"We are doing everything possible so that it could arrive in Argentina next week," Cecilia Nicolini said in an interview, adding that the government hoped to import the Sputnik V vaccine before Christmas.
Nicolini, who was in Moscow on Thursday to coordinate the vaccine delivery, said Buenos Aires would initially receive 300,000 doses of the first component.
Earlier, Argentinian TN channel reported, citing governmental sources, that Argentina would receive its first doses of the Russian Sputnik V vaccine against COVID-19 on December 23.
As the media reports, the Aerolineas Argentinas flag carrier aircraft will travel on Monday to Moscow and return on Wednesday with 600,000 doses of the Sputnik V vaccine.
The Argentine Aviation Technical Personnel Association is reportedly modifying an Airbus A330 200 to equip the plane with a refrigeration system to transfer the Russian vaccine.
Earlier, authorities in Argentina sent an advance group of experts who have been schooled in details concerning the Sputnik V vaccine.

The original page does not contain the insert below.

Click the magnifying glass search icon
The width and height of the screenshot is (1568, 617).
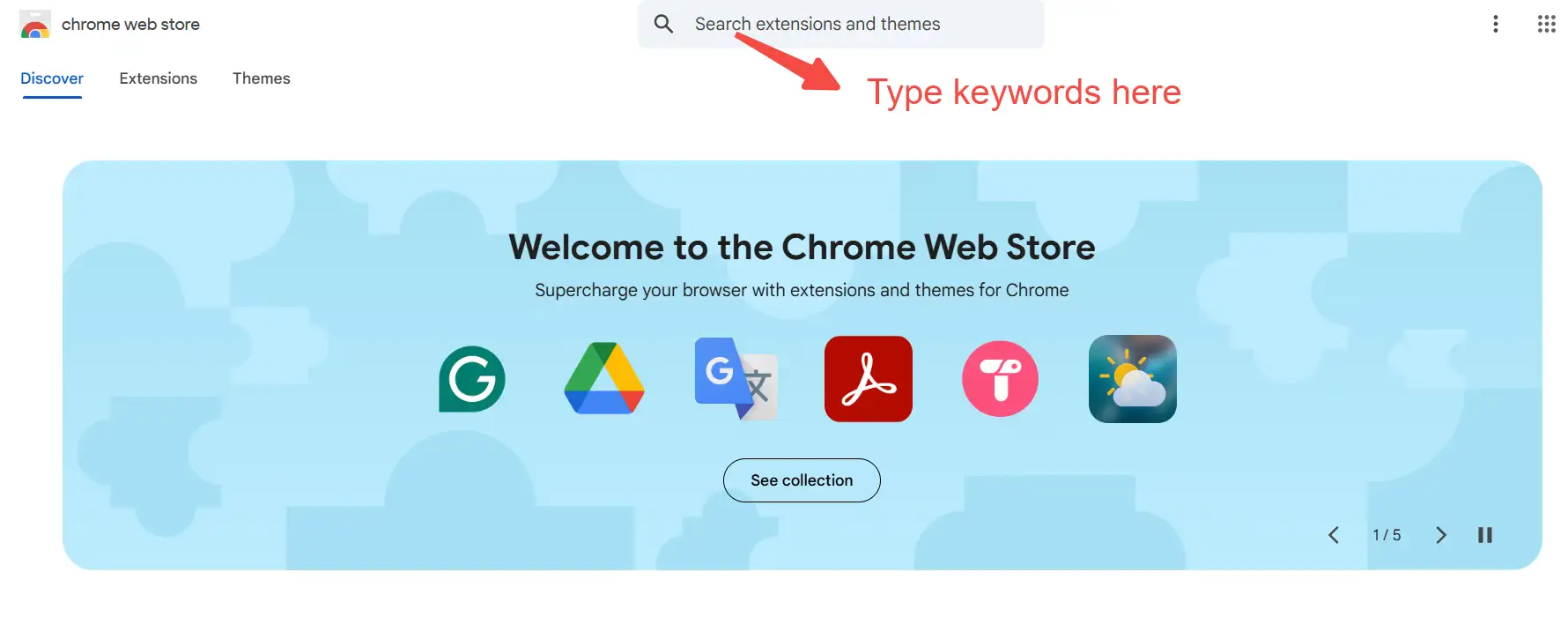click(663, 24)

Last week, Argentine President Alberto Fernandez signed a contract with the Russian Direct Investment Fund (RDIF) on the delivery of the Russian Sputnik V vaccine against the coronavirus. The country has set a goal to immunize 10 million people between January and February of 2021.

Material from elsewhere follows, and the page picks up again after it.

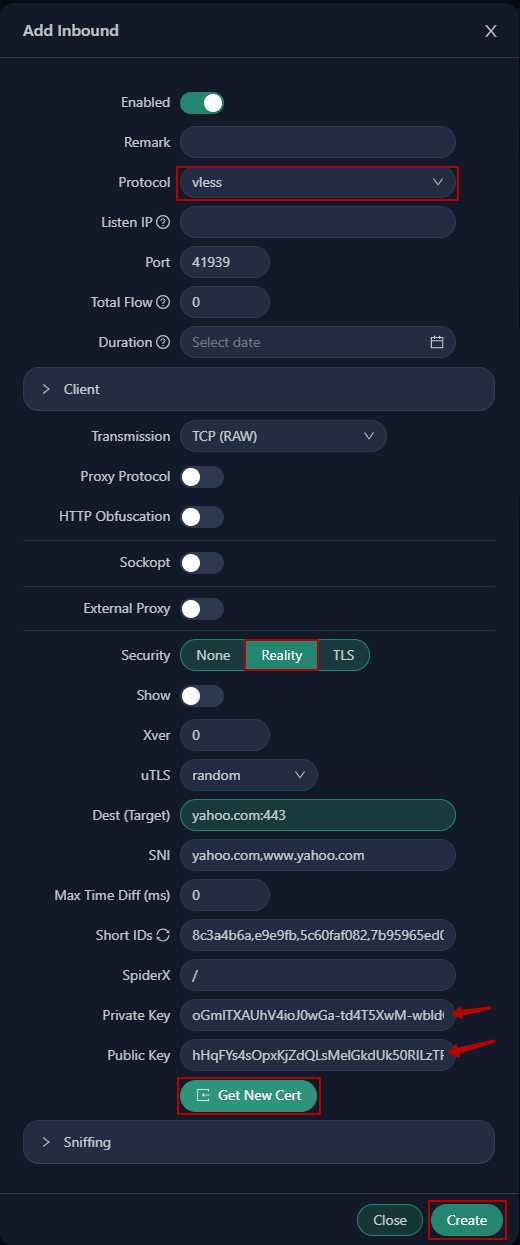The width and height of the screenshot is (520, 1245).
Task: Click the Create button
Action: 467,1220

During the COVID-19 pandemic, Russia has been at the forefront of vaccine development, with two of its products, Sputnik V, developed by Moscow’s Gamaleya Institute, and EpiVacCorona, developed by the Siberian research center Vector, already in the Phase 3 trials. Another vaccine, by the Chumakov research center of the Russian Academy of Sciences, will begin Phase 3 trials early in 2021.